We can, however, pretty quickly find out some things about the neighborhood. Right across the street is the Henry Studebaker Elementary School, which has the the expected demographic mix of students. A quick look at NeighborhoodScout shows that this is one of the least safe neighborhoods in South Bend - It's one of the small rectangular sections labeled Calvert Street / Michigan Street, and is roughly an 8 on the 10-point crime scale. A check of city-data.com's poverty data shows that the 46613 zip code, where the address of the crime is located, has more than 1 in 4 residents below the poverty line.

Now ask yourself - why would the neighbors be concerned for their safety? There were fights at this house, and one resident reported seeing a gun. You'll notice that the article very carefully skirts around it, but it should be obvious that this is a drug house and the occupants are involved in the drug trade.

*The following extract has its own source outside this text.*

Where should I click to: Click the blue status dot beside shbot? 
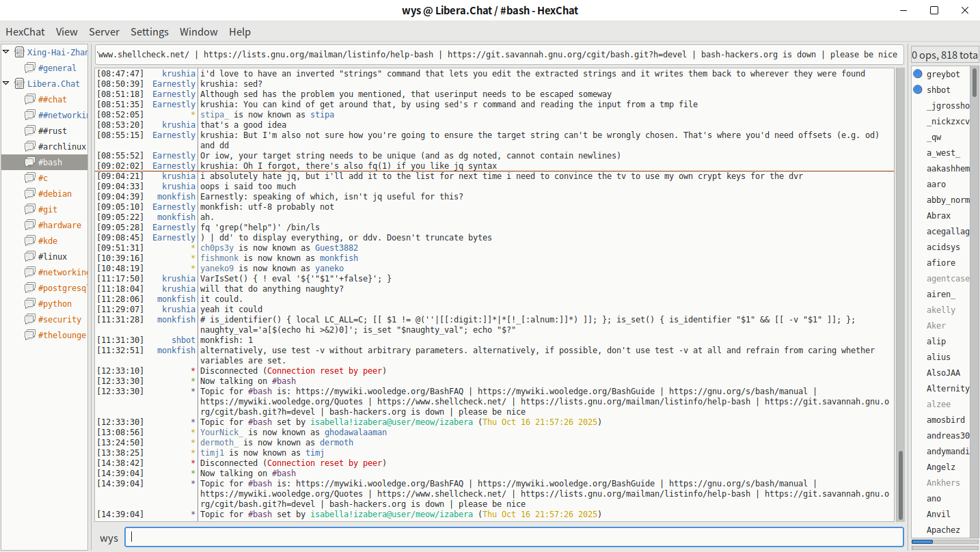pyautogui.click(x=918, y=89)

Here's a few others - a gang-related shooting in Oklahoma, a gang-related shooting in Kansas, a rare case in Palm Beach where the story clearly identifies the murder as drug-related, and a drive-by in Utah.

The takeaway is pretty obvious: if you're poor, have brown skin, and live in a bad neighborhood, when you are the victim of a mass shooting no one cares. Further, if you're involved in the illegal drug trade - or just happen to live near to drug activity - you're much more likely to be the victim of a shooting or a mass shooting, and it's even less likely that anyone will care.

The next question: is violence inherent to trade in illegal substances, as Sessions has suggested? A Cato study of alcohol Prohibition shows a very clear correlation between the illegal alcohol trade and violence. Another study of the illegal cigarette trade in New York also shows a strong correlation between encouraging illegal trade through high taxes or bans and violent crime. Note, however, that the keyword there is illegal. Other places that don't have high cigarette taxes don't see cigarette-related violent crime. Similarly, in other countries de-criminalizing drugs has been incredibly successful.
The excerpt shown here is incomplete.